+++ DATA TO EXAMINE

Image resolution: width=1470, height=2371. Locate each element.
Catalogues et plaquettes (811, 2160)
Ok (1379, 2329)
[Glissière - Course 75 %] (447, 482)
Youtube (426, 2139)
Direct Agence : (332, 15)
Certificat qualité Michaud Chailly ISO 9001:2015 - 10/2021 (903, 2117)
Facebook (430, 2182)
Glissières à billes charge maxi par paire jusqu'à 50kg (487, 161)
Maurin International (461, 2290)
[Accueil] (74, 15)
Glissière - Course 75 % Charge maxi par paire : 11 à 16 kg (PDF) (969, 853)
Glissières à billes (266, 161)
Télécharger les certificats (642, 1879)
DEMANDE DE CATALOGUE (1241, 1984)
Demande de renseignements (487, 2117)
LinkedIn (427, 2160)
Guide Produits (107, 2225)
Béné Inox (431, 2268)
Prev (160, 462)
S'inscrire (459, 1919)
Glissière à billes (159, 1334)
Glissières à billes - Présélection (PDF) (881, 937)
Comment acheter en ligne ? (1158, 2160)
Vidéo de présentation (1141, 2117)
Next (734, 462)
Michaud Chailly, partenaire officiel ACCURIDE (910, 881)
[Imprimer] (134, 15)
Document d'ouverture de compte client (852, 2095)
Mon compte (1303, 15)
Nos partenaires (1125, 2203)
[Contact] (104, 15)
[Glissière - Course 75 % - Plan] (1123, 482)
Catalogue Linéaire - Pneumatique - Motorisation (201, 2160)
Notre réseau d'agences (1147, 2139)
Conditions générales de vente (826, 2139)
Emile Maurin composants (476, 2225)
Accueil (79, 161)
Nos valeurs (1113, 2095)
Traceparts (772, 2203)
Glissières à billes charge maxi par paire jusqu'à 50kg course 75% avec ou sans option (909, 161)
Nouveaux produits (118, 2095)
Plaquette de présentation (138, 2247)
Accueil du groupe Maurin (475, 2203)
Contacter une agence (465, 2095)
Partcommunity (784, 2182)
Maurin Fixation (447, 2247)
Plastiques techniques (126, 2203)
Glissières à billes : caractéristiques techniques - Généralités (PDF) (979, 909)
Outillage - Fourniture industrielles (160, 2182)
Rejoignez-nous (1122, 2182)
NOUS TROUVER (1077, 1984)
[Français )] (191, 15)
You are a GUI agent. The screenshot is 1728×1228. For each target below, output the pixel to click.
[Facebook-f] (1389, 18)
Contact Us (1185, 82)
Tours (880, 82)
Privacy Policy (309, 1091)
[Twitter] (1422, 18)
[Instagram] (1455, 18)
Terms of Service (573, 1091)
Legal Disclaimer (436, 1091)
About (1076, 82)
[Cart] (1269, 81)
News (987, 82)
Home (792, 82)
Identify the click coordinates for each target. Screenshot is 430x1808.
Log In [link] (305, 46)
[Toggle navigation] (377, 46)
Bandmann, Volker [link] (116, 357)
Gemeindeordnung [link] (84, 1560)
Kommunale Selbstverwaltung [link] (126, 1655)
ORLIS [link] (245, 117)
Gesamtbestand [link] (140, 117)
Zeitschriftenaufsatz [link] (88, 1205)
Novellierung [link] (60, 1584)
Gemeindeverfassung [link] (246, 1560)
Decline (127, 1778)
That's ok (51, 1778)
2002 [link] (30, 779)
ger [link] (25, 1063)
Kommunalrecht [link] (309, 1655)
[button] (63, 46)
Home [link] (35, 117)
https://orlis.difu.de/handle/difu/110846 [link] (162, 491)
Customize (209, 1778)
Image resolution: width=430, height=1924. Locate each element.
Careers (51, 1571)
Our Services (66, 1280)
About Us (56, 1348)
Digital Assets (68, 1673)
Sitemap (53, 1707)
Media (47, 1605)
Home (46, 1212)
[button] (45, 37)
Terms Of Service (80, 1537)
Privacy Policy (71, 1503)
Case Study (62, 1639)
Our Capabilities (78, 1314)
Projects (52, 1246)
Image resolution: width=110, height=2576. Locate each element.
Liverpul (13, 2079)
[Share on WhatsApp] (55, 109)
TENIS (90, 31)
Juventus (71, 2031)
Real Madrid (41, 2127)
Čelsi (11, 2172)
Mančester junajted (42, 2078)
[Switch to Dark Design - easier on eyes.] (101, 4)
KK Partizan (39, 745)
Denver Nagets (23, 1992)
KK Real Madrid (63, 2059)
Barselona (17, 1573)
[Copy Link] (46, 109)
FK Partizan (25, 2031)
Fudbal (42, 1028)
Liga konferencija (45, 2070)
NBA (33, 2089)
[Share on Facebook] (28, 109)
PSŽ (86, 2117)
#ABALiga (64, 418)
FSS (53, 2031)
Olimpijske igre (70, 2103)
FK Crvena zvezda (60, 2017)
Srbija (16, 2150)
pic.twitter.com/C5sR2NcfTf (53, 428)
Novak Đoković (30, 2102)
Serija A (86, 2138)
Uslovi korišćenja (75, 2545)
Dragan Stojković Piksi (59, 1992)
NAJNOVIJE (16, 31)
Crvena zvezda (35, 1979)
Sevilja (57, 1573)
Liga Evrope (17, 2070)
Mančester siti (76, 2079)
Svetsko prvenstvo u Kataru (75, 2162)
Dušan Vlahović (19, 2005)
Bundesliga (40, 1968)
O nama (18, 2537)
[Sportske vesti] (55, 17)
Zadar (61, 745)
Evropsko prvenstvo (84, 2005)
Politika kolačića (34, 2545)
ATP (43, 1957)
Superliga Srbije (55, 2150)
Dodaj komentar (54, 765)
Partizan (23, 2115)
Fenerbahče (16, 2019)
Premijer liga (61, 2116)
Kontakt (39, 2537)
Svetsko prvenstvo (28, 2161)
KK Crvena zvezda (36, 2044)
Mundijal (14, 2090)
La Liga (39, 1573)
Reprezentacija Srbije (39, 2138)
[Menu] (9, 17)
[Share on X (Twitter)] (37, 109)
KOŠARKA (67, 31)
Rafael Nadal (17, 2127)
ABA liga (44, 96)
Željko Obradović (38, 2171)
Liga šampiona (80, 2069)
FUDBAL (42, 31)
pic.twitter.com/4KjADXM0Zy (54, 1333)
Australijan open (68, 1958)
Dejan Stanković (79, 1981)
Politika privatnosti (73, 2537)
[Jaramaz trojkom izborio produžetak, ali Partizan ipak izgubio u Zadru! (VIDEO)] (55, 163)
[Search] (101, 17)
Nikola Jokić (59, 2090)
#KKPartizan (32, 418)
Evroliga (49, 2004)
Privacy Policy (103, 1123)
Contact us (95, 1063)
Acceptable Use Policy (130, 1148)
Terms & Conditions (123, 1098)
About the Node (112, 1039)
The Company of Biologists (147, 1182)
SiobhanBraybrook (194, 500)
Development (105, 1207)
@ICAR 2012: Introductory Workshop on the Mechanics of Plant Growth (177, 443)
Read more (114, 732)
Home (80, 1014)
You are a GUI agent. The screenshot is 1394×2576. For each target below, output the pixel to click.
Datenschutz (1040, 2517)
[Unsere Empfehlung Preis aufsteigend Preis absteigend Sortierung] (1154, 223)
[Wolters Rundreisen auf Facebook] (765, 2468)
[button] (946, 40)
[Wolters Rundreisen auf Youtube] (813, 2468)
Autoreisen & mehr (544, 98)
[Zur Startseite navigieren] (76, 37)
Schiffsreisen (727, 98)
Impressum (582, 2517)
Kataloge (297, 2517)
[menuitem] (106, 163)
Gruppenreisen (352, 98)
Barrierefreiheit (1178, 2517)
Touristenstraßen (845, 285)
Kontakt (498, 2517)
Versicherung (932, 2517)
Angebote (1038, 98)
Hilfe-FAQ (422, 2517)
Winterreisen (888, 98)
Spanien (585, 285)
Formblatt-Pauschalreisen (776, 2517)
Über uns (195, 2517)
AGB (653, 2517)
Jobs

++++++

• **YOUR OBJECTIVE**
The answer should consist of every line above in which "présentation" appears.

• **SOLUTION BELOW**
Vidéo de présentation (1141, 2117)
Plaquette de présentation (138, 2247)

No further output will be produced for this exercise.